In the case of folate, synthetic folic acid represents its most oxidised state. If we consume this form, it needs to be converted to the forms usable by the body through the action of enzymes. The relative amount of the active form, notably 5’-methyltetrahydrofolate (5-MTHF), and the synthetic form is down to such factors as how much you take, how quickly it gets converted and how much is being used. This is a very variable and unpredictable process, and there’s a further complication: many people have defects in specific genes that are responsible for the enzymes required to convert folate into its primary active form, 5-MTHF. Among the many enzymes involved are dihydrofolate reductase (DHFR) and methylenetetrahydrofolate reductase (MTHFR).
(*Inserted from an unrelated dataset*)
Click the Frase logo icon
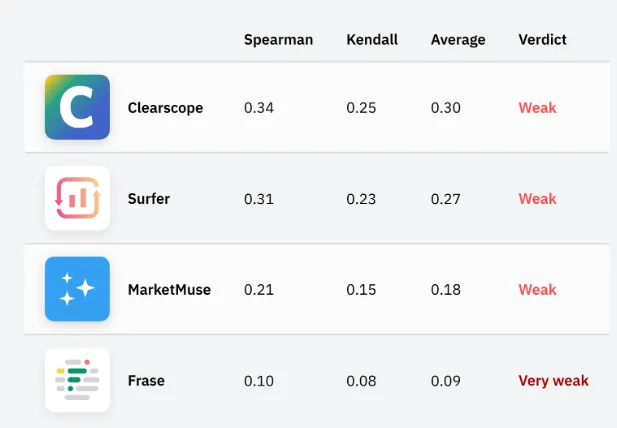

There’s also an increasing suggestion that an excess of unmetabolised folic acid (UMFA) knocking around in the bloodstream may be central to the potentially harmful effects of high-dose synthetic folic acid supplementation.
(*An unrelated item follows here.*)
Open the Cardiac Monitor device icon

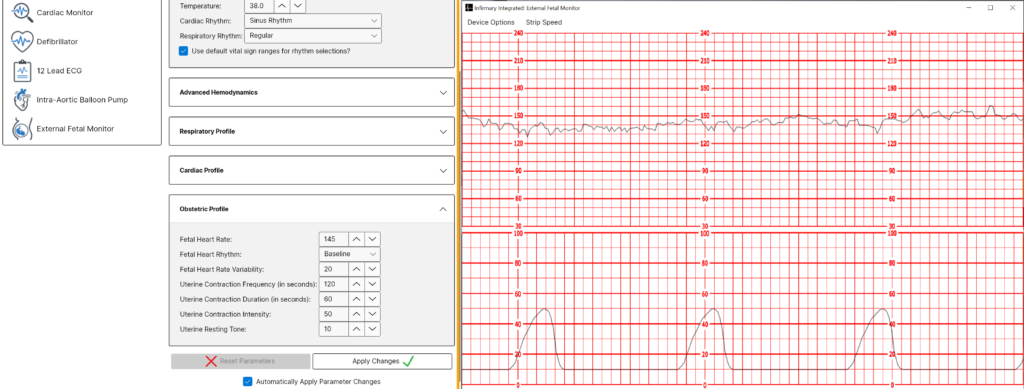pos(22,12)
Optimising your folate status

Distilling this complex scientific picture into some useful ‘take homes’ is one of the things we like to do at ANH.
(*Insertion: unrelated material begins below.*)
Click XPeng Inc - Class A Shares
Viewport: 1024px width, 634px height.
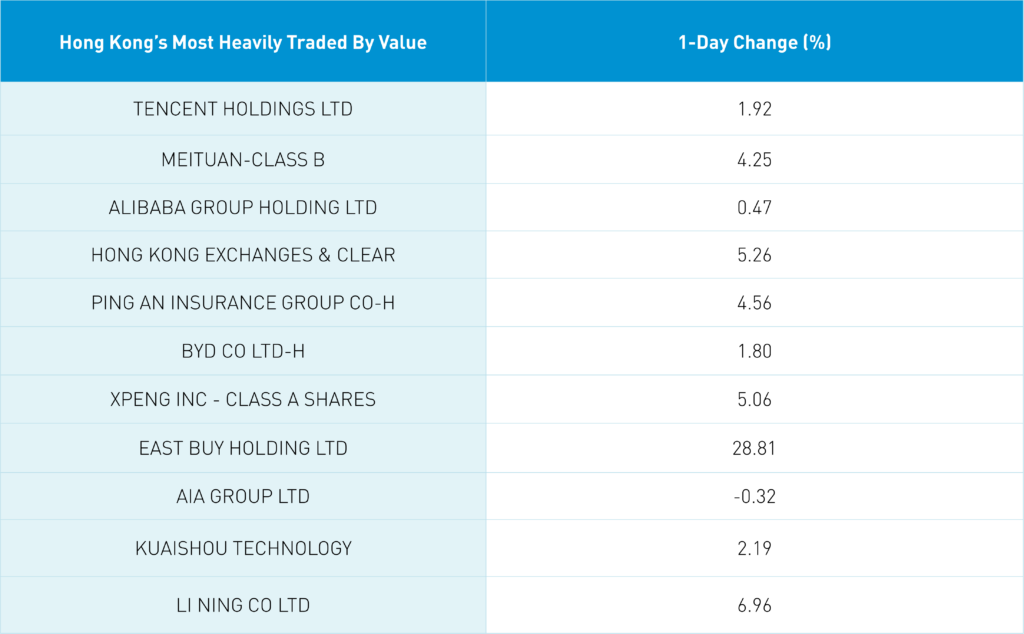tap(243, 400)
Below is a 5-point strategy that you can adopt, with the help of a good nutritional or functional medicine practitioner, to help ensure your optimal folate status:

  1. Food forms of folate. Dietary folate, as found in dark-green-leaved vegetables such as spinach and kale, asparagus, green beans, peas, oranges and nuts, are good sources of folate and you want plenty of it – say 500–1500 mcg – daily. If you’re keen to check the dietary folate levels of different foods and how much you might need to eat to hit your target, which might be 1000 mcg/day or even more, you can use the USDA National Nutrient Database. One way to increase intake of natural folate is to juice green vegetables like spinach and French beans, which are rich in folate. Cooking can destroy up to 90% of naturally occurring folate
  2. Test your folate status. There are two main ways you can look at folate status: via red blood cells or in plasma/serum (blood). The former gives you a better picture of long-term status, and it’s something a good nutritional or functional medicine practitioner can help you with
  3. Supplemental forms. Not everyone can get enough folate from their diet alone. If you’re taking supplements, there are two European Union (EU)-legal forms of the stabilised, bioactive 5-MTHF available on the market. However, they are still available only in a small number of products – so check labels carefully. These forms are calcium L-methylfolate, often sold under the trade name Metafolin® produced by Merck, and Italian specialist Gnosis’ glucosamine-bound form, Quatrefolic®. There are also some products that contain other food-form sources, including 5-formyl tetrahydrofolate (5-FTHF), known also as folinic acid. In its synthetic form, this form is not allowed in food supplements in the EU, as it is not included on the positive list and is already registered as a drug, as a calcium salt, to help protect against some of the adverse effects of certain chemotherapeutic agents (trimetrexate, trimethoprim and pyrimethamine)
  4. UMFA testing. As an adult, if you’re taking folic acid supplements, especially high-dose ones, you’re more likely to run the emerging risk of unmetabolised folic acid (UMFA) in your bloodstream. If you’re worried about whether you have a problem with UMFA, you can be tested for it by a nutritional or functional medicine practitioner
  5. Genetic testing. There are 9 genes and 15 different enzymes involved in the staged reduction of folic acid to the active 5-MTHF form. Single-nucleotide polymorphisms (SNPs), i.e. defects, in the key enzymes are still being mapped and researched and there will inevitably be complex interactions between these polymorphisms. The relevance of these enzyme defects to our health will likely take many years to elucidate. But there are two key SNPs in MTHFR, at the 677 and 1298 positions, that can now readily be tested for. This is something a good nutritional or functional medicine practitioner can arrange for you – and it’s a good start for anyone whose folate deficiency persists despite apparent high intakes.